*TO BE DONE*
Please rewrite the listing from its first line through the line containing "tap(720, 158)", replacing "screenshot" with "capture" and leaving everything else unchanged.

*Data entries*
* start *
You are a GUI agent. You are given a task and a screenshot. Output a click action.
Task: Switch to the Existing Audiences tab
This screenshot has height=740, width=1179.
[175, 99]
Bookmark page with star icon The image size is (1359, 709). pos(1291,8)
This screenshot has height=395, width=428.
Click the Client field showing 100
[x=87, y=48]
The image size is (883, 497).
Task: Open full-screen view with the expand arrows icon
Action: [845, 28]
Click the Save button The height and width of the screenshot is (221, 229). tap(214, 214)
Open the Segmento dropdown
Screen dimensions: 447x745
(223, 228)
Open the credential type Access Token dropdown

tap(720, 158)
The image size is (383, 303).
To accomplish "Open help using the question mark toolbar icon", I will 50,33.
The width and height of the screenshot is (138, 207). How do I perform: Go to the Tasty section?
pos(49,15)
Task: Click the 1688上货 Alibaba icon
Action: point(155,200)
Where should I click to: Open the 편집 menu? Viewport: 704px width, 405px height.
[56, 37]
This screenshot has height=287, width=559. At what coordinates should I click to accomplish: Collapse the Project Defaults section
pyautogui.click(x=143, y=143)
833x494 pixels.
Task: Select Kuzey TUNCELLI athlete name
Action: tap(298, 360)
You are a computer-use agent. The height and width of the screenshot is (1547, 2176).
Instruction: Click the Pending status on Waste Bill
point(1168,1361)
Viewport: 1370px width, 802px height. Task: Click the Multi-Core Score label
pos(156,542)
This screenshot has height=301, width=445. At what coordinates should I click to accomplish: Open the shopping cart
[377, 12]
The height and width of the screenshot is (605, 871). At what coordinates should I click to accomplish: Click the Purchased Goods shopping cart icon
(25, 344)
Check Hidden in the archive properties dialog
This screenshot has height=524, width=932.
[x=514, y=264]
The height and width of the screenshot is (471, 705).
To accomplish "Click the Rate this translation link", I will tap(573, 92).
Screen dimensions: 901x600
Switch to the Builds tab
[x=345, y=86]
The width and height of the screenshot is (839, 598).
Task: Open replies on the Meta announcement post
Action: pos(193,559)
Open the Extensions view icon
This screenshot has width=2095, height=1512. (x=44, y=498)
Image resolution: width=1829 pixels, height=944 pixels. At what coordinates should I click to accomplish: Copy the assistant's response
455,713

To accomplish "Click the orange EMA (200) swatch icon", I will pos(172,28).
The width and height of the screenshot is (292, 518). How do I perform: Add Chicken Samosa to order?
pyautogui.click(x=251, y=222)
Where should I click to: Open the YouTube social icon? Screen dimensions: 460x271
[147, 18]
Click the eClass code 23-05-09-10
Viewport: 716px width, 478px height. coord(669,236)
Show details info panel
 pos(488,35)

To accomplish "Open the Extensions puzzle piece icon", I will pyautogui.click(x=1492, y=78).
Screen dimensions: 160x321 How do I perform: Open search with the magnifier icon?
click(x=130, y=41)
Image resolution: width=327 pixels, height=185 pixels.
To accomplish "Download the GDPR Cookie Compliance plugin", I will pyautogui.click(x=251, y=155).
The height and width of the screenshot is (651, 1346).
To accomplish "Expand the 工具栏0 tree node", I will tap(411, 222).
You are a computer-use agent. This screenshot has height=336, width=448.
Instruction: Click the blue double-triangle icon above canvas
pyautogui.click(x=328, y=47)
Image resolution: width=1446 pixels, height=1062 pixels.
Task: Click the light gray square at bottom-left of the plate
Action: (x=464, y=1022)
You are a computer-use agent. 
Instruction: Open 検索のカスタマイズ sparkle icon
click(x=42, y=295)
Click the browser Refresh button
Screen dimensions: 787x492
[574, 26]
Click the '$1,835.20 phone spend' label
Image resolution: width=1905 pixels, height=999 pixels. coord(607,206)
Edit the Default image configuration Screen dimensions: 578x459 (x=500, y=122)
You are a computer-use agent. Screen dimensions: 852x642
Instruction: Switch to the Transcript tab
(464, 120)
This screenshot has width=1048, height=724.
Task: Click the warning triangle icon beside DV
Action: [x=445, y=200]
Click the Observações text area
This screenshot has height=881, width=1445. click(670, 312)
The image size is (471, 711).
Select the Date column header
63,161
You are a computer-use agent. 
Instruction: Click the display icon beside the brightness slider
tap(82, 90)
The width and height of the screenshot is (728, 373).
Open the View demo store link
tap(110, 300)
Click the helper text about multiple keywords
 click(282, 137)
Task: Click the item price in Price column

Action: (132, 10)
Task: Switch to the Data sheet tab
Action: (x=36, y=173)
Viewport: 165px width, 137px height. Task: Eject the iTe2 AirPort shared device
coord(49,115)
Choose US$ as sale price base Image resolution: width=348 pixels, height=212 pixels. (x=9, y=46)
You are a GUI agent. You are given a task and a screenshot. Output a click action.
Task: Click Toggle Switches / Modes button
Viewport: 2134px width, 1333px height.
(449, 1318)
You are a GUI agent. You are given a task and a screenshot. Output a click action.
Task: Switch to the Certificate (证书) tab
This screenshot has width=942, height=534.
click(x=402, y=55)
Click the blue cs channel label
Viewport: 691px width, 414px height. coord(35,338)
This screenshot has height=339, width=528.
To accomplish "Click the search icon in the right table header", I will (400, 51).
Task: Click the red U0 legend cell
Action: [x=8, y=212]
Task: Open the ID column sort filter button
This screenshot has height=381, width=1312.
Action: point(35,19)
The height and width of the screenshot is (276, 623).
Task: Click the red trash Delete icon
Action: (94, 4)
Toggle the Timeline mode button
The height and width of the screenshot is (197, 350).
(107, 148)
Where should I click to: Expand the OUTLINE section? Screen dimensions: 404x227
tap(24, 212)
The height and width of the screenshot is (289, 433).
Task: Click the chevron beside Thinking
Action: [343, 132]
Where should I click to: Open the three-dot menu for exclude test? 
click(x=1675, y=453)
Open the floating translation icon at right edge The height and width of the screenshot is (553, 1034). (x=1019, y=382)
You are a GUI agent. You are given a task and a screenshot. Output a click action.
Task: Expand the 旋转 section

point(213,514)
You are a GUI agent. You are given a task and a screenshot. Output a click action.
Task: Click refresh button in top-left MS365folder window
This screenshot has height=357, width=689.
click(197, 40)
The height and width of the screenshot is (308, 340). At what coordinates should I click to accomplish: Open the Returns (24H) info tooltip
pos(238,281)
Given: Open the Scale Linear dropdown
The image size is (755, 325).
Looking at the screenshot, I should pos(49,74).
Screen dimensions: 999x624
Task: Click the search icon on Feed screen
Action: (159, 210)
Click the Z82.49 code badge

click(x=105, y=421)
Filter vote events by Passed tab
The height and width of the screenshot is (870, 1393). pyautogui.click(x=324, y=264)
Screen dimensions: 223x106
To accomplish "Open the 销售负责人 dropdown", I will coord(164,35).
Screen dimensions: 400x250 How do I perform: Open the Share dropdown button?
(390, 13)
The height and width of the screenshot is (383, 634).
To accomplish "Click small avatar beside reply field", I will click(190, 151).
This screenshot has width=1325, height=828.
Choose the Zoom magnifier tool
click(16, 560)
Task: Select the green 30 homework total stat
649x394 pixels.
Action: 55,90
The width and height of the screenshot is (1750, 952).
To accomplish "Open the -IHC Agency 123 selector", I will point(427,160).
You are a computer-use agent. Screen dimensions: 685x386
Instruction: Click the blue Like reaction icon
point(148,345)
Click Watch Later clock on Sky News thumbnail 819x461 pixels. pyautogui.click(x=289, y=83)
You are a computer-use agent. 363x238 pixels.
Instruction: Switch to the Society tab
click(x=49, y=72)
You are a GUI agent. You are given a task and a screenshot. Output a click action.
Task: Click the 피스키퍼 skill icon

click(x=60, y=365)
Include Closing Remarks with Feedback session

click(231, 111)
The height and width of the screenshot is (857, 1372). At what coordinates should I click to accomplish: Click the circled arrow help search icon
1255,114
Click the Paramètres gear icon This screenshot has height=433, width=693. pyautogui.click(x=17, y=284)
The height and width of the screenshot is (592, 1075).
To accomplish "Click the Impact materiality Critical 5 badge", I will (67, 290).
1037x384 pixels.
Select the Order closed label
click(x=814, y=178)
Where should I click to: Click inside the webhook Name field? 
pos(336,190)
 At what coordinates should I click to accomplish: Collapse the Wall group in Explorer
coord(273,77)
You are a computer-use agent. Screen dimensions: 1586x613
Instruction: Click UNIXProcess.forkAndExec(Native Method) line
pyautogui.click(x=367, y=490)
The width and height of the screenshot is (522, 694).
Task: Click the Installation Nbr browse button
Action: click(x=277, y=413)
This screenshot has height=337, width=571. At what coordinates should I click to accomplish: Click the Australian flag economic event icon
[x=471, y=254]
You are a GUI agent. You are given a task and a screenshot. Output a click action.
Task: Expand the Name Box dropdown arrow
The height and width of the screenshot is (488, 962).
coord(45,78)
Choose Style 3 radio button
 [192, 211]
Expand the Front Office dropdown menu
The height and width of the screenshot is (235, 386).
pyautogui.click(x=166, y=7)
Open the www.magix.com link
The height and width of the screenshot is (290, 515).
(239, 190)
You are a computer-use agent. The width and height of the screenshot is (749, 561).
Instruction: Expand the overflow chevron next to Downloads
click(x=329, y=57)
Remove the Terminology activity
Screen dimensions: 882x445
* end *
*TASK RESPONSE*
You are a GUI agent. You are given a task and a capture. Output a click action.
Task: Switch to the Existing Audiences tab
This capture has height=740, width=1179.
[175, 99]
Bookmark page with star icon The image size is (1359, 709). pos(1291,8)
This capture has height=395, width=428.
Click the Client field showing 100
[x=87, y=48]
The image size is (883, 497).
Task: Open full-screen view with the expand arrows icon
Action: [845, 28]
Click the Save button The height and width of the capture is (221, 229). tap(214, 214)
Open the Segmento dropdown
Screen dimensions: 447x745
(223, 228)
Open the credential type Access Token dropdown

tap(720, 158)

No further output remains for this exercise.